→ **DIRECTIONS FOR THIS TASK**:
Filter the listing below, keeping every line that holds "Collapse".

→ **RECORDS FOR THE TASK**:

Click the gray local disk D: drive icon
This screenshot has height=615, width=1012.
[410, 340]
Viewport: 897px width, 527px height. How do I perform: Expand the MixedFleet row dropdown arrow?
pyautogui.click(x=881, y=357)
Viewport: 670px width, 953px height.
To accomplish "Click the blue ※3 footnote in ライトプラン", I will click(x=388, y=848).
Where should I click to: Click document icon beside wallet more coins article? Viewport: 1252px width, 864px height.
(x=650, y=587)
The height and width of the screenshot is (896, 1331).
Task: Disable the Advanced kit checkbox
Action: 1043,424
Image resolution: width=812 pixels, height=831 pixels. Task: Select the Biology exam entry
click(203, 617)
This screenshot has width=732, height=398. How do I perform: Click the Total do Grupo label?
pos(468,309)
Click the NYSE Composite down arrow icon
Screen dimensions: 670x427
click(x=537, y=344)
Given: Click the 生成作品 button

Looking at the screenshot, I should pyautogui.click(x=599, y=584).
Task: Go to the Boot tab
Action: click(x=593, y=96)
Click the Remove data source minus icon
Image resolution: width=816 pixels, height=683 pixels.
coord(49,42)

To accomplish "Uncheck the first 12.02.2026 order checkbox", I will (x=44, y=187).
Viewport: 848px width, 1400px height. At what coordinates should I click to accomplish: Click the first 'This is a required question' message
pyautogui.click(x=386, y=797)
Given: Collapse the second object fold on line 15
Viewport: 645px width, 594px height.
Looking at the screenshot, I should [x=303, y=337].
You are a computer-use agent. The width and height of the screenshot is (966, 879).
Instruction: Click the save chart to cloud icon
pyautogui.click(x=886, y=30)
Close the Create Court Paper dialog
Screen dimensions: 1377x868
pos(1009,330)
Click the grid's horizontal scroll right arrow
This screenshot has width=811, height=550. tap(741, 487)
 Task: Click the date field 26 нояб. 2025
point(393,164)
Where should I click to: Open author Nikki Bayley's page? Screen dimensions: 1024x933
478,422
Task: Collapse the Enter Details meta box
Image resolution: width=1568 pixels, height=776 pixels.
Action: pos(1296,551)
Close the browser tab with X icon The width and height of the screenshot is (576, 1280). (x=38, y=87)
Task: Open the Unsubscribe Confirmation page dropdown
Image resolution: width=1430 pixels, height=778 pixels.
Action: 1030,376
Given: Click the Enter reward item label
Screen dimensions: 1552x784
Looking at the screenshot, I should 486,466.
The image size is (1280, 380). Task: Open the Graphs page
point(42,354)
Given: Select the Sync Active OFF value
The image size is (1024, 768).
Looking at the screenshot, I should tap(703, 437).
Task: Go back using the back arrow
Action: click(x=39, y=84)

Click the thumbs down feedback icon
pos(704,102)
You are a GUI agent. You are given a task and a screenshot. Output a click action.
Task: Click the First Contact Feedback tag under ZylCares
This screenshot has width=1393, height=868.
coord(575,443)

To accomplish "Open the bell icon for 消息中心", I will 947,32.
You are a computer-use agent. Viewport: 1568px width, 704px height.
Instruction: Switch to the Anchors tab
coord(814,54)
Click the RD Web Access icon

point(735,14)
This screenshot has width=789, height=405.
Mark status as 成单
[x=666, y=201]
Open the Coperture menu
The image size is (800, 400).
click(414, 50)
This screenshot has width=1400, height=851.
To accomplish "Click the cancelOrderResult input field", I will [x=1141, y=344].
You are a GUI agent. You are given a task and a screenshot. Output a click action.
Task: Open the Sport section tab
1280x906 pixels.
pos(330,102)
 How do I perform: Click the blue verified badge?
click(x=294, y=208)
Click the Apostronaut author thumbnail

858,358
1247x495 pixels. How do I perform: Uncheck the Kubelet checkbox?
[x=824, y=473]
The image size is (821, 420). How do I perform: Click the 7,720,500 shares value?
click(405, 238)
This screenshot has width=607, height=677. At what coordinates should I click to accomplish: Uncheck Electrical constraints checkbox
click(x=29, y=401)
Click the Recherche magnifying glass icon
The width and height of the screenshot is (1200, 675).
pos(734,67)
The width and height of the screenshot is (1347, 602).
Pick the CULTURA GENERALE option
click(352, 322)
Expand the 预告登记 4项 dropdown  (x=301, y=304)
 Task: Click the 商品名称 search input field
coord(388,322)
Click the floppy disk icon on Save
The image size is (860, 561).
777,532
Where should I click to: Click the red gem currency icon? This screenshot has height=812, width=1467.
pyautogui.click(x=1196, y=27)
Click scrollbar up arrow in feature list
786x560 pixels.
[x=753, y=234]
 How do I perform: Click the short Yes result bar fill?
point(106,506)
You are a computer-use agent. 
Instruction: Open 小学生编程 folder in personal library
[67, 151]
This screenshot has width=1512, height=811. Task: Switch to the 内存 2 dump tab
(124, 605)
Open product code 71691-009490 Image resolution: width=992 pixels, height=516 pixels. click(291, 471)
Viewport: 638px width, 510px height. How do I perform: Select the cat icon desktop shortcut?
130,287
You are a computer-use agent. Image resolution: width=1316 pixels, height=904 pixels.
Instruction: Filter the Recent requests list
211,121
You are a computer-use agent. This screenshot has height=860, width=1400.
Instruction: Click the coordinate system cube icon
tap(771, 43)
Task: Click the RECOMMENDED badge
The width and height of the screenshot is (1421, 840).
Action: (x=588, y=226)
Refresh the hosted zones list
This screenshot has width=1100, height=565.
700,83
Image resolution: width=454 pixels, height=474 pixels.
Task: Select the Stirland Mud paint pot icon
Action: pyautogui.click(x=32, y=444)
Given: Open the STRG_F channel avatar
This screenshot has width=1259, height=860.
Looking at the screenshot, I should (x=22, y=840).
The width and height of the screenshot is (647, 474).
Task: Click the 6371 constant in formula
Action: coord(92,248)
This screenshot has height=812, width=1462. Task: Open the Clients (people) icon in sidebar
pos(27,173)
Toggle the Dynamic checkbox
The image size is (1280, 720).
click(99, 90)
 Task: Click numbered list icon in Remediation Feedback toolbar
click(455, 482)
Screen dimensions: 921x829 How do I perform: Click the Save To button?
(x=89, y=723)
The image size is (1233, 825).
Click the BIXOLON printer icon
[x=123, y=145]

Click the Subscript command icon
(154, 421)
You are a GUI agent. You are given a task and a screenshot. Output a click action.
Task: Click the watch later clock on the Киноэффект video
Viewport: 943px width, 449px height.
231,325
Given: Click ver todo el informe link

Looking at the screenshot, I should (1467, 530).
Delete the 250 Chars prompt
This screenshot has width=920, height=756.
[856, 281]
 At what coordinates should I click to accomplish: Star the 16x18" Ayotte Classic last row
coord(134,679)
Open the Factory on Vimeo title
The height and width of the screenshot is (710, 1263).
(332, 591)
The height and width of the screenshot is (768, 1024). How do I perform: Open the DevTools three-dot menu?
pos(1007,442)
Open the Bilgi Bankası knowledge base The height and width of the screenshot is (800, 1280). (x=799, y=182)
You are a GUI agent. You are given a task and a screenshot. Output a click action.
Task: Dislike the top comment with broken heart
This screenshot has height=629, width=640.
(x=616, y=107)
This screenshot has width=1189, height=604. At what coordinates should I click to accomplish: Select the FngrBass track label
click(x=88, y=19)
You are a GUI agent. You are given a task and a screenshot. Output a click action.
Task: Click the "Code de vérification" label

→ **ANSWER TO THIS TASK**:
Given: Collapse the second object fold on line 15
Task: Collapse the Enter Details meta box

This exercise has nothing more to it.